### WHAT TO WORK ON
Please name the two specifications that, according to the piece on the EU Cyber Resilience Act below, require a supplier field for each component.

### QUOTED PASSAGE
◆ ◆ ◆ ◆
Evil is evil. Lesser, greater, middling - makes no difference. But when the EU Cyber Resilience Act requires you to document every open source component you ship, you learn to choose.

After years on this path, I have identified the practices that separate compliant organizations from those facing enforcement risk.

Treat maintainers as vendors

Open source maintainers are part of your supply chain. This is not a metaphor. Both SPDX and CycloneDX require a supplier field for each component, and that field should contain the maintainer’s name and contact information. The specification encodes the relationship your compliance program should reflect:

{
  "type": "library",
  "name": "orion",
  "version": "1.0.7",
  "purl": "pkg:hex/[email protected]",
  "supplier": {
    "name": "Thomas Depierre",
    "url": ["https://www.softwaremaxims.com/blog/not-a-supplier"],
    "contact": [{
      "email": "[email protected]"
    }]
  }
}

Under the CRA, you are responsible for components you ship, which means you need assurances from upstream. Establish a vendor management process for your critical open source dependencies. Request security attestations, SLAs for vulnerability response, and documentation of their own dependency management practices. Maintainers who do not respond represent supply chain risk.

If a maintainer pushes back, remember: you are not asking for free work. You are offering them an opportunity to participate in your supply chain. Listing their project in your SBOM provides exposure to your auditors and compliance teams. Early adopters are doing maintainers a favor by helping them prepare for the professionalism the ecosystem will eventually require.

Leverage foundation membership for risk transfer

When auditors ask how you validated a dependency, “it is maintained under the aegis of a major foundation” is a complete answer. The foundation’s governance processes, however opaque, represent industry-standard practice. Their platinum sponsors include many of the same enterprises undergoing CRA audits. This alignment is not coincidental.

If your critical dependencies are not foundation-hosted, encourage maintainers to apply. Most foundations cannot legally pay for software development directly, so maintainers should not expect funding for their work. But foundations can host conferences where maintainers can network with compliance professionals, and they will hold your trademark in perpetuity. This is valuable. Your foundation can also join standards working groups, where you will find the same organizations you find everywhere else. People linked by destiny will always find each other. So will organizations linked by procurement relationships.
◆ ◆ ◆ ◆
### INFORMATION SUPPLIED

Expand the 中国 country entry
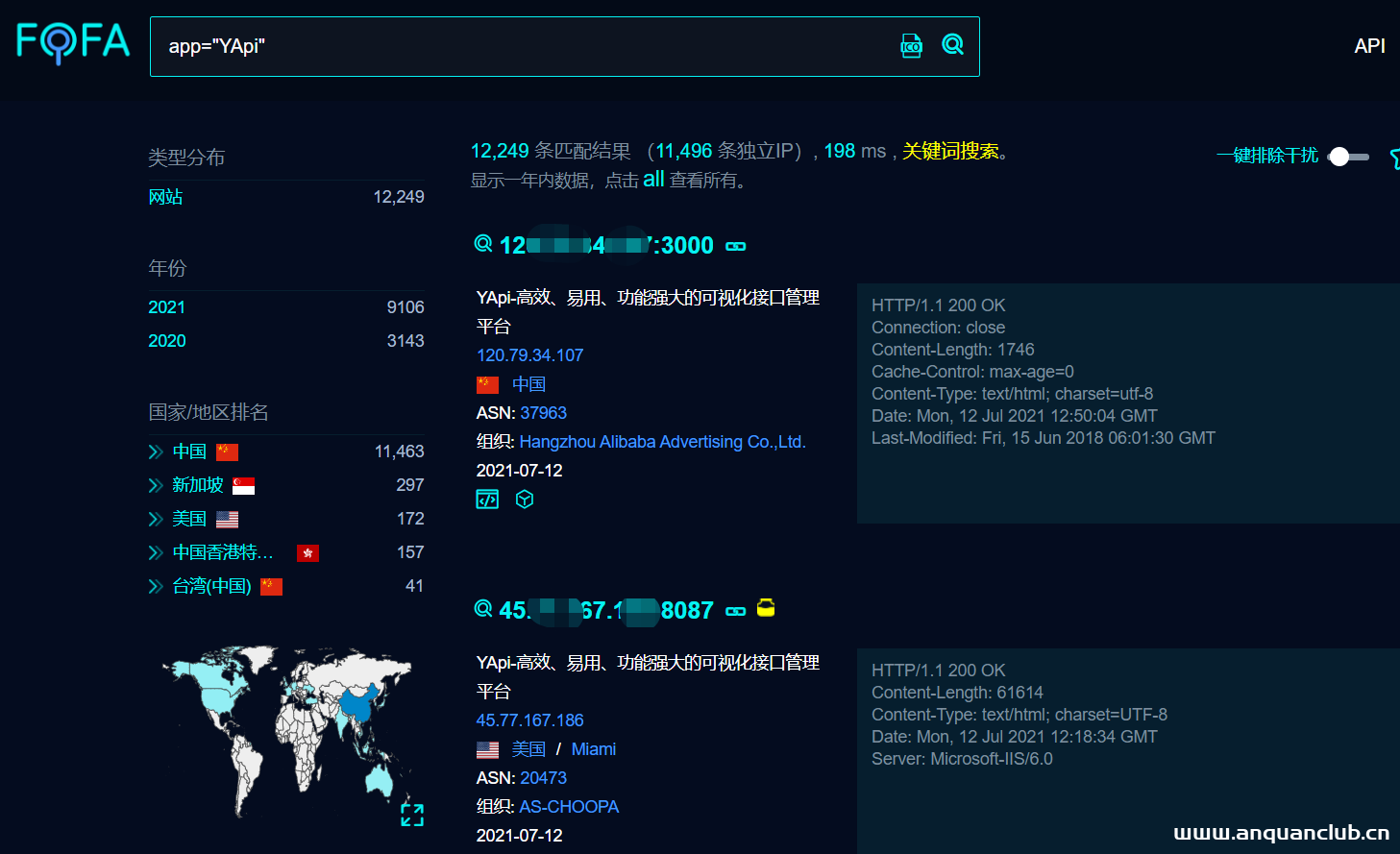Image resolution: width=1400 pixels, height=854 pixels. pos(156,452)
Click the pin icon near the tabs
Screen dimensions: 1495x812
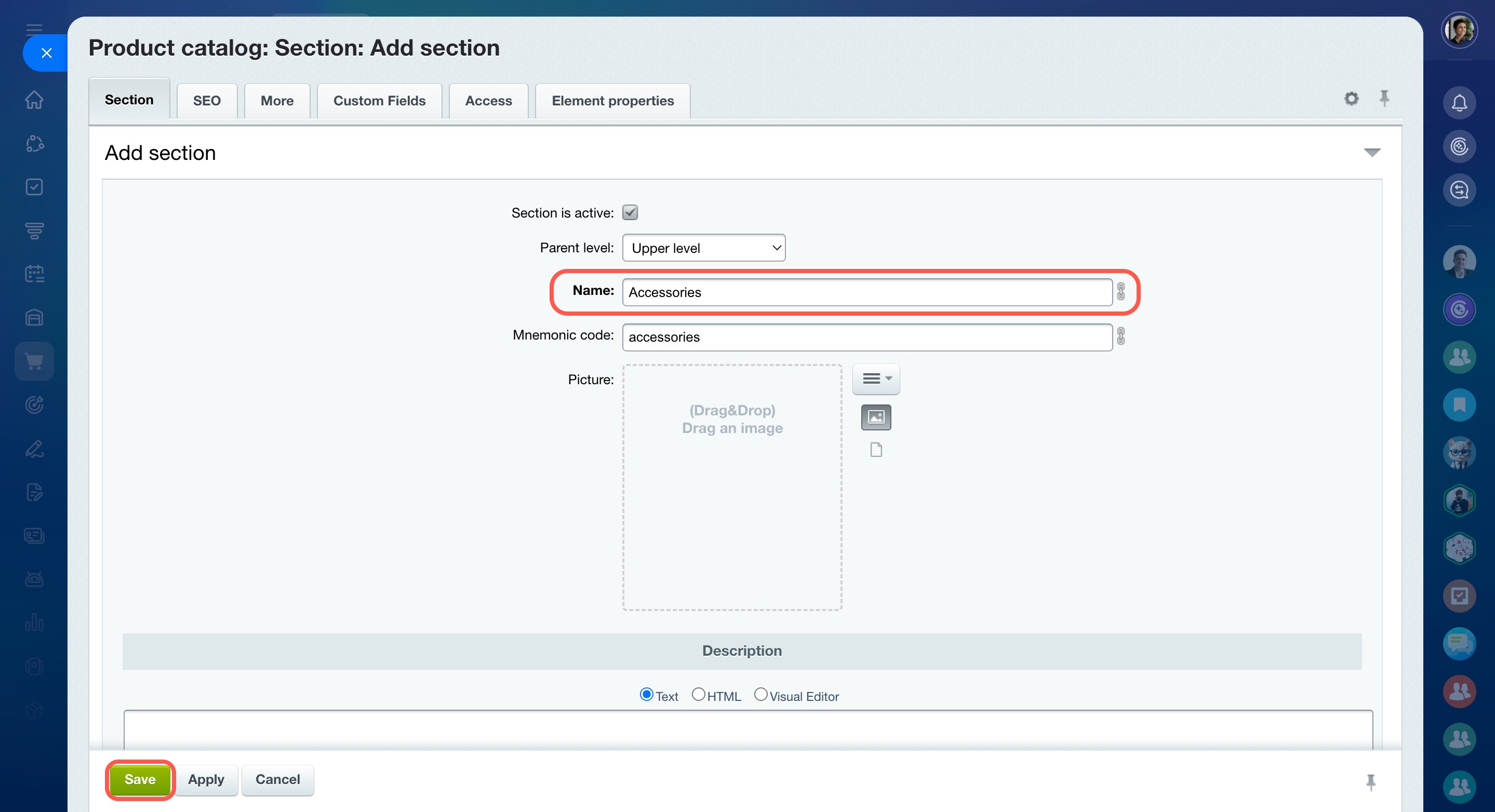coord(1384,99)
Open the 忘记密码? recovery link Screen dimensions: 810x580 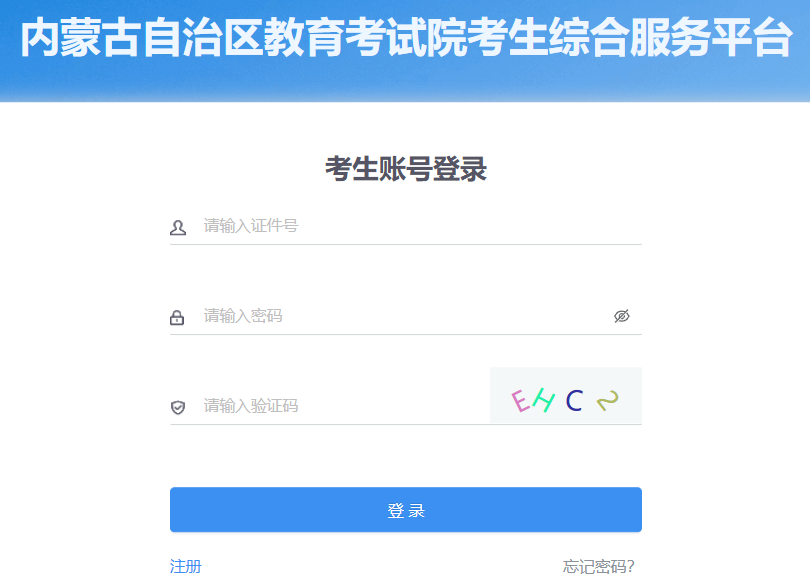[x=598, y=567]
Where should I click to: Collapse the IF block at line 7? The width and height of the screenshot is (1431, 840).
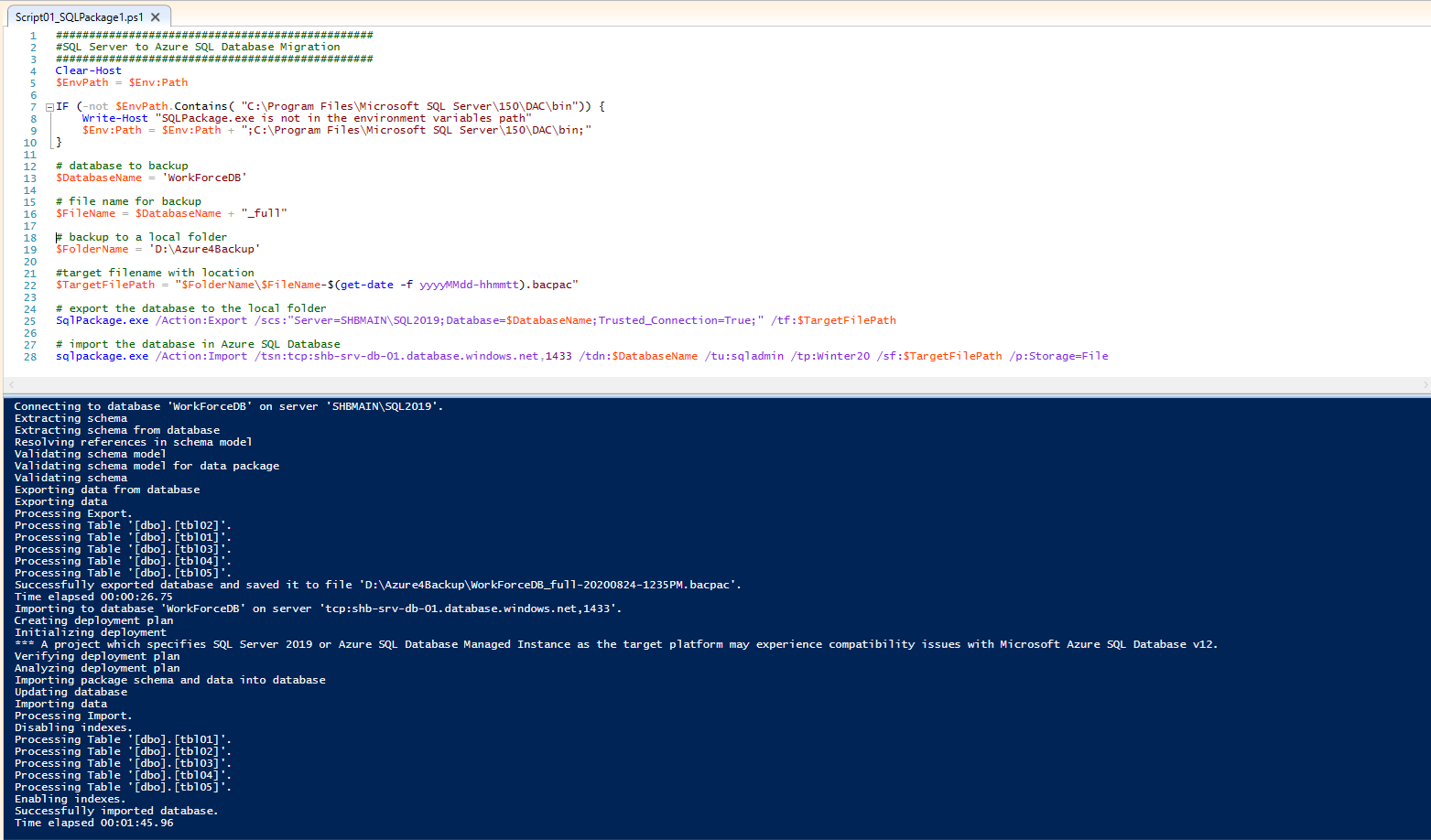(49, 105)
◆ ◆ ◆ ◆
### FINAL RESULT
SPDX and CycloneDX